The Learning Studio

March 6, 2008

How do you stage your classroom? Straight rows of never-ending desks facing the chalk or whiteboard? Perhaps a table in the back corner and a book carousel for some appropriate novels? Your desk in a commanding spot in the room? OR Do your students sit in different assortments of groups and tables? Are you fortunate enough to have a smart-board? Do you have computers and allow students to bring in their laptops, iPods, and cell phone? Does silent reading time mean just reading novels (don’t get me wrong, I am very “pro” books and an avid reader) or can this reading include blogs and other media? Does it matter? I think it does and seeing Clarence Fisher’s classroom on Tuesday night really cemented this for me. We really aren’t doing our students any favours by teaching them in the same environments that we were taught in. Why not critically think about and plan how you and your students want the space to be and call it a learning studio where exciting things are happening and people want to be.

Once again, Alec brought in an incredibly inspiring guest presenter for our EC&I 831 grad class, Clarence Fisher.
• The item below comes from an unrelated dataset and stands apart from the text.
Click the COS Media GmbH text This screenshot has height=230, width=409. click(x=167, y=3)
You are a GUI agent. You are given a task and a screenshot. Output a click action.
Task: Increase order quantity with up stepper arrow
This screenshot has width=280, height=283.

Clarence is a middle years teacher in Snow Lake, Manitoba. The community is fairly remote, being a few hours from any major communities, however, Clarence’s students are very connected to others via the Internet and the network that they are creating through it and within their classroom. In Clarence’s classroom, the world is their stage and this really opens students to the possibilities that globalization has offered. Clarence used a quote from Alan November: “Envision your classroom as a global communication center” where students communicate outside the walls of the classroom and have authentic an audience. We need to examine our classrooms and ask: what is happening in our classrooms that provides opportunities for collaborations – inside and outside the walls of the classroom? Is the “stage” set-up properly? How do we teach them to be critical of the information that the find and also create good information for others? Alec put up four words to summarize the process: consumption, creation, publication, collaboration. These topics should be addressed every time our students work on something in our classroom. I like the ideas put forth in Terry Anderson’s Post regarding connective intelligence which emphasizes the power of our networks. I think a key component to teaching 21st century learners is making them aware of the context of the information that they find and to become critical consumers and critical, creative producers. Clarence called this “information architecture” and referred to teachers as “network administrators” that were responsible for connecting the students with people and information to interact with, which are nice descriptions.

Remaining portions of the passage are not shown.